Zaugg: “Non ho mai avuto paura di dire quello che penso, scrivere è ciò che mi dà tanta gioia”

A 66 anni la passione del giornalista è intatta: “Non ho mai fatto carriera, sono sempre rimasto uno scribacchino. Non avevo ambizioni di scalare le gerarchie, un cambiamento avrebbe comportato più riunioni e meno articoli”

RIGA – Fa ormai parte integrante da decenni dell’inventario dell’hockey svizzero. Klaus Zaugg è una vera istituzione. Amato, odiato, la verità è una sola: praticamente tutti lo leggono. Ecco alcuni numeri da capogiro che ben testimoniano la sua grande carriera da giornalista: presente a 42 Mondiali maggiori, 8 Olimpiadi, 2 Canada Cup.

Oltre à ciò pure tante presenze ai vari Mondiali giovanili: ad esempio in Finlandia nel 1998, quando l’idolo locale Olli Jokinen segnò in finale il gol decisivo contro la Russia, oppure a Füssen nel 1992, con la presenza di futuri campioni come Peter Forsberg, Michael Nylander ed Eric Lindros. In quella compagine svizzera giocavano tra gli altri i ticinesi Pauli Jaks, Tiziano Gianini, Nicola Celio, Ivan Gazzaroli e l’attuale direttore sportivo del Bienne, Martin Steinegger.

“La mia prima competizione iridata fu ancora durante la Belle Epoque dell’hockey, ovvero nel 1981. Si trattava del Mondiale del Gruppo B, si svolse a Ortisei. La Svizzera, tra le favorite, terminò al terzo posto. Gli italo-canadesi, i primi di una lunga generazione, davano spettacolo, in porta per gli azzurri c’era il grande Jim Corsi”, ci racconta Klaus Zaugg.

“In quella mia prima esperienza imparai subito qualcosa d’importante giornalisticamente parlando. Lasse Lilja, l’allora allenatore della nostra Nazionale, prese per il collo l’autista del bus a causa di un ritardo. Io pensai “ecco una bella storia da scrivere, il selezionatore che picchia l’autista”. Un collega più anziano mi prese da parte e mi disse, “Klaus ci sono scene e avvenimenti che non si scrivono e si tengono per sé”. Rinunciai dunque alla mia storia, la Federazione elvetica regalò per farsi perdonare un bell’orologio all’autista”.
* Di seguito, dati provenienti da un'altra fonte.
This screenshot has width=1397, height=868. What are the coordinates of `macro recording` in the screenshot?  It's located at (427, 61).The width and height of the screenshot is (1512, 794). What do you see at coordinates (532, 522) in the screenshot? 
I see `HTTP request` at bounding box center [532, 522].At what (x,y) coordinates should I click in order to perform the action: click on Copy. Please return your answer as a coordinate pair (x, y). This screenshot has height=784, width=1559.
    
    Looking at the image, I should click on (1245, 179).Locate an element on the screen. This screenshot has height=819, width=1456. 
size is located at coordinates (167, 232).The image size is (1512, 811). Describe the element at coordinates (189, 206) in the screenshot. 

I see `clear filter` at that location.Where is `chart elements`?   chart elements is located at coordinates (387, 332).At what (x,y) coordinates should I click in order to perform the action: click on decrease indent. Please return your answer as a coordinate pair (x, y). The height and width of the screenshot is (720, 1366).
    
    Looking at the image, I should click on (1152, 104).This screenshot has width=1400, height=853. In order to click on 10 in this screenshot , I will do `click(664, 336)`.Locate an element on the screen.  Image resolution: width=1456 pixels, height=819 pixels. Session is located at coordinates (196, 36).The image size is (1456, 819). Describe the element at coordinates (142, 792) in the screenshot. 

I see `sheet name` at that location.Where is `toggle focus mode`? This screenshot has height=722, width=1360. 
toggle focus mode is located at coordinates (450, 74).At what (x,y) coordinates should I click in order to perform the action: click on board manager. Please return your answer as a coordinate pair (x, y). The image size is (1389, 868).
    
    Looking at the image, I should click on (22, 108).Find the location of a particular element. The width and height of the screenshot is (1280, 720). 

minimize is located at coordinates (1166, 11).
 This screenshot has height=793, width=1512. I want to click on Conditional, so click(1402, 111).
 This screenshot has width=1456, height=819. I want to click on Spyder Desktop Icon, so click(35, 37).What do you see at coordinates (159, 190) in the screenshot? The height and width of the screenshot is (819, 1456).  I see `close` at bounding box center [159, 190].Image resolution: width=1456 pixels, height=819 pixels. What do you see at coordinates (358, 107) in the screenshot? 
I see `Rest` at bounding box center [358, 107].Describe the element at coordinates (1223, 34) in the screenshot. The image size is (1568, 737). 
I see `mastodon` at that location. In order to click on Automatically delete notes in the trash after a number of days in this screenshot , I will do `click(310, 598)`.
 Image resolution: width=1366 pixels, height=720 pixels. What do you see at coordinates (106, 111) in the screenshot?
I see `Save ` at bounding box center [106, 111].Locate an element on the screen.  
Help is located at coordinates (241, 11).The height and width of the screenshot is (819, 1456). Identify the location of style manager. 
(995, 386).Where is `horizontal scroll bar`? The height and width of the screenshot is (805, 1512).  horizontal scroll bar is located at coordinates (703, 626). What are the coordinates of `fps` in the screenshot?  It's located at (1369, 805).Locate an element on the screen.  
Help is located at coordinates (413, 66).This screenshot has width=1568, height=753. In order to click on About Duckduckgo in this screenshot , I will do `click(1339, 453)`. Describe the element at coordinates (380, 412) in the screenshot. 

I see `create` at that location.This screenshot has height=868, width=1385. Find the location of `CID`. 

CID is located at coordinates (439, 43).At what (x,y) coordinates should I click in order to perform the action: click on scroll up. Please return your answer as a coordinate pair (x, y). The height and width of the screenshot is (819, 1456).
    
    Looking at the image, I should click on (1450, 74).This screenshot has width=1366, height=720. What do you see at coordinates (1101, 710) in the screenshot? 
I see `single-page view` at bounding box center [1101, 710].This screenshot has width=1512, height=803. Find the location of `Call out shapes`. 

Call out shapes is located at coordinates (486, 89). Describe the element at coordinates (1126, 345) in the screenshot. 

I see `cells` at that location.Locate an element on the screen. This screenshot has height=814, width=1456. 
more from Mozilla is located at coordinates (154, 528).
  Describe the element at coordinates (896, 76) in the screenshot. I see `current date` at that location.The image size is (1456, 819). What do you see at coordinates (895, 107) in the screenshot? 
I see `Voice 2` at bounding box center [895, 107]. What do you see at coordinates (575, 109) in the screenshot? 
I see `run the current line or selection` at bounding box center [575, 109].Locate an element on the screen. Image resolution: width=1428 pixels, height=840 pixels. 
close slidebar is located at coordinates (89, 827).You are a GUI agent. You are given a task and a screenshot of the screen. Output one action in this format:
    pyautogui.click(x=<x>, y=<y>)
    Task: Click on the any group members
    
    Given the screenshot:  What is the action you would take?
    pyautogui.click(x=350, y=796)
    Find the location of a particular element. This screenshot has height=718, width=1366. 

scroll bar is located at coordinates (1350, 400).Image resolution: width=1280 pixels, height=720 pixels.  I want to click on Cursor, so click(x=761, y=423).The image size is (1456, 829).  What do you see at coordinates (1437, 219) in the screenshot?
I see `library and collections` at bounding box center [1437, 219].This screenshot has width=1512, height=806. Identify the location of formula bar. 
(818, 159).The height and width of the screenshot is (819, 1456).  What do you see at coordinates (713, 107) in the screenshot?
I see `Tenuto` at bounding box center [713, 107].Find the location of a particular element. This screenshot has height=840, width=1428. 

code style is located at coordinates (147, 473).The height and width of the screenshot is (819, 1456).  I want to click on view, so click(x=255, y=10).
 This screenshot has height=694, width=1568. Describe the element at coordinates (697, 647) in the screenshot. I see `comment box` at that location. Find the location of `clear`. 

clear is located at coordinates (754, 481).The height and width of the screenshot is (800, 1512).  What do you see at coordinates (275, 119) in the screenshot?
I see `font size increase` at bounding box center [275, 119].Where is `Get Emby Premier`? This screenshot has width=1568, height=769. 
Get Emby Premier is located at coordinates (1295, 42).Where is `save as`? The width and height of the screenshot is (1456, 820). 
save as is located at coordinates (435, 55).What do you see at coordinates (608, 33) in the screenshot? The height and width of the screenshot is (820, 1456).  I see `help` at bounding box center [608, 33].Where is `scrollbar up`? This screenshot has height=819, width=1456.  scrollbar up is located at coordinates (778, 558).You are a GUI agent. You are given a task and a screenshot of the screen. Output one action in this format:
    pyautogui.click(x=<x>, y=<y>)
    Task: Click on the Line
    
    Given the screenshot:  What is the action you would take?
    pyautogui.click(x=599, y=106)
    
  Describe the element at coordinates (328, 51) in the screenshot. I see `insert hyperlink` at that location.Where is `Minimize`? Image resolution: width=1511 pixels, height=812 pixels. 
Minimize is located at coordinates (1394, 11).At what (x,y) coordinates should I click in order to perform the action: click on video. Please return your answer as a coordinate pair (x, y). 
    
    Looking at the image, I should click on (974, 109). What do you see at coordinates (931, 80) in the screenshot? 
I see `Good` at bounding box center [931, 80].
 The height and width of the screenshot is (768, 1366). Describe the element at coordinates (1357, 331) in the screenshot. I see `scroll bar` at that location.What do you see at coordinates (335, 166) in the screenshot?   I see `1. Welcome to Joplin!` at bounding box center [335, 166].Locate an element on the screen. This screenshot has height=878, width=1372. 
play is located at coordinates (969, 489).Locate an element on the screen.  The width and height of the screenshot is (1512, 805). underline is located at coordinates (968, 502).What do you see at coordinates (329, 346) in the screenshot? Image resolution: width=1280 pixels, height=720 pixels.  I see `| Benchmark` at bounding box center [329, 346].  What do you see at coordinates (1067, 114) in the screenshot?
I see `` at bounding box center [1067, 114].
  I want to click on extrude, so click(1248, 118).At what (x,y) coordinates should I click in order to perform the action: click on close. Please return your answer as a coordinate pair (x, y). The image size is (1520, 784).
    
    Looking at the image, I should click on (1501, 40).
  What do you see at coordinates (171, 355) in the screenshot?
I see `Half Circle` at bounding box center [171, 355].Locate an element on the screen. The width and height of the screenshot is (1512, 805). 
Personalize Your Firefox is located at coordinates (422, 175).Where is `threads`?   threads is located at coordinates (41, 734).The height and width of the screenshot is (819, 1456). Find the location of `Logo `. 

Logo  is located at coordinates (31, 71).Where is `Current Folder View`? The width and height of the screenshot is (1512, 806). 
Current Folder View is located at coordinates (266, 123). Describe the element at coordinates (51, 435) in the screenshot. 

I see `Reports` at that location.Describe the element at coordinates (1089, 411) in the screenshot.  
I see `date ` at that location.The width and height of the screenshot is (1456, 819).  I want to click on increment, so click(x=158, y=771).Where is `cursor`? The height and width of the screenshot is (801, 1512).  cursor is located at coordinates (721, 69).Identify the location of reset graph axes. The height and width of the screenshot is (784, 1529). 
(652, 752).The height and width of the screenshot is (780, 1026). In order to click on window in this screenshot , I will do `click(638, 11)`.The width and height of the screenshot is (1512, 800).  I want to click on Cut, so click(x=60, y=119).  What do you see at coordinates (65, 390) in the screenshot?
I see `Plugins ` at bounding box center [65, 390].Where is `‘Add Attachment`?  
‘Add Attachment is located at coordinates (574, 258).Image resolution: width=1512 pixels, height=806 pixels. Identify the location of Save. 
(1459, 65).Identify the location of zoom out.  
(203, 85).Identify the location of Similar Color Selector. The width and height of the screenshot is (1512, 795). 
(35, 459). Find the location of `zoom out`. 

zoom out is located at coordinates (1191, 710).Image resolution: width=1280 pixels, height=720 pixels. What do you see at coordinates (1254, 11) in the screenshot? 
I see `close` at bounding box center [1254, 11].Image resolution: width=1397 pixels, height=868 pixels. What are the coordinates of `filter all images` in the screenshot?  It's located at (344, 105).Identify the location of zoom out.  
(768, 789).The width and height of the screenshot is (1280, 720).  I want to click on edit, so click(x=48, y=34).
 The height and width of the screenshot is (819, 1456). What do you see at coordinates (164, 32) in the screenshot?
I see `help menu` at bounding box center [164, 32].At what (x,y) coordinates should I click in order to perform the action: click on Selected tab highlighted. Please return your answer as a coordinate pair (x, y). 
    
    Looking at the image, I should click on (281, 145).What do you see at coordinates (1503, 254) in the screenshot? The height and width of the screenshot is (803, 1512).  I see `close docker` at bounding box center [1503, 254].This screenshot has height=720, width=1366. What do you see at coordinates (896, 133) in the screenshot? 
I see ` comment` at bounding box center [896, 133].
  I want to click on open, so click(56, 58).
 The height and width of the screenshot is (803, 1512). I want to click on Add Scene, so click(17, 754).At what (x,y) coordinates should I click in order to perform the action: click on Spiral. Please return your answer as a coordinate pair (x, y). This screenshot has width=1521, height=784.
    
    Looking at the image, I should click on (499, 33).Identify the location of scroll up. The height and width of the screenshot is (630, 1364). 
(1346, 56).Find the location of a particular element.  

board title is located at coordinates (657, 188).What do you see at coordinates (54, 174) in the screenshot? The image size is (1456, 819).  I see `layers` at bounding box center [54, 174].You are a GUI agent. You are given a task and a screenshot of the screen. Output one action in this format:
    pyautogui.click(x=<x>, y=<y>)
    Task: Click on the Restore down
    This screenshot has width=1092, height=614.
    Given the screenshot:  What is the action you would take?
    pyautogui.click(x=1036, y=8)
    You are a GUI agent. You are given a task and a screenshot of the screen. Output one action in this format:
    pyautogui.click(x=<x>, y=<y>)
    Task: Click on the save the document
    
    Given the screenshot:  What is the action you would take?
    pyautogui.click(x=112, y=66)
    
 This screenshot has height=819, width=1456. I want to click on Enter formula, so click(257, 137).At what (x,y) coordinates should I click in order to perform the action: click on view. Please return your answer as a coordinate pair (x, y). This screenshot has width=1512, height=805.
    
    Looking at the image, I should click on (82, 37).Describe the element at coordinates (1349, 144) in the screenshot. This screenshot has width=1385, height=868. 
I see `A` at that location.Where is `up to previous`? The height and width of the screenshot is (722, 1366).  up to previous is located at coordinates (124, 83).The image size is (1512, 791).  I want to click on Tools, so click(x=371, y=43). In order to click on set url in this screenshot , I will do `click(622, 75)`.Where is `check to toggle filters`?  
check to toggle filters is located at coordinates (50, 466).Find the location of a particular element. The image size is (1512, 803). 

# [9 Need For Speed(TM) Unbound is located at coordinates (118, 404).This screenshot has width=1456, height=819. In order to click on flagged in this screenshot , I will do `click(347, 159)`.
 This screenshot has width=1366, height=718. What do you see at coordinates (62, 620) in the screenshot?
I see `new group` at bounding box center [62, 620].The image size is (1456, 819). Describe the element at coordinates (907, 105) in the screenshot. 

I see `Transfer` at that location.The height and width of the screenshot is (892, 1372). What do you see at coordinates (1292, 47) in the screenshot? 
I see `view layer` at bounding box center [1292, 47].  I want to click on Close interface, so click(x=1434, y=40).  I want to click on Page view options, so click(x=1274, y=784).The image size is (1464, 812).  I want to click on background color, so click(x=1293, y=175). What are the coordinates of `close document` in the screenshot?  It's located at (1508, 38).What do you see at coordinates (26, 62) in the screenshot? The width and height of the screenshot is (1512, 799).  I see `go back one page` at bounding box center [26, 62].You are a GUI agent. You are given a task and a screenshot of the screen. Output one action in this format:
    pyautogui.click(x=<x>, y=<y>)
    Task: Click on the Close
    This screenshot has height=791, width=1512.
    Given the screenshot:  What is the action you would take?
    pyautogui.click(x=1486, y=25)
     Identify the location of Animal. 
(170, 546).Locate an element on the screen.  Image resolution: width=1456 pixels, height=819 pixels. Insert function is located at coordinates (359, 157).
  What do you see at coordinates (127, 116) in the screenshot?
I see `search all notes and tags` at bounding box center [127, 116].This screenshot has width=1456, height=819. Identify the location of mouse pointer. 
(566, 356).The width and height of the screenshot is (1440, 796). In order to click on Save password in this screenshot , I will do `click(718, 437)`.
Sei nel giro da oltre 40 anni, quando iniziasti pensavi a una simile longevità in questo campo?
“No, ma quando sei giovane non sai mai cosa ti riserva la vita. A differenza di altri che iniziarono a scrivere di hockey con me, io non ho mai fatto carriera. Ad esempio Roger Köppel è ora consigliere nazionale, Markus Eisenhut è diventato caporedattore, io invece sono sempre rimasto il semplice scribacchino, ma è quello che mi piace e che mi dà maggior gioia. Non ho mai avuto ambizioni di scalare gerarchie, mi è sempre bastato guadagnare il minimo indispensabile per pagare le fatture. Ho avuto altre offerte, ma alla fine della fiera in sostanza un cambiamento avrebbe comportato più riunioni e meno articoli”.

Hai 66 anni, ma di andare in pensione non ne vuoi sapere, ti sei dato un’asticella limite prima di appendere la penna al chiodo e goderti più tempo libero?
“Sino a quando la salute me lo permetterà, continuerò. Oltre a ciò ovviamente ci deve sempre essere qualcuno che voglia pubblicare i miei contenuti. Queste sono le condizioni. Ci si può godere la vita anche scrivendo, ora faccio un pochettino meno, ma la passione è intatta ed è un privilegio poter continuare questa passione anche dopo l’età del pensionamento”.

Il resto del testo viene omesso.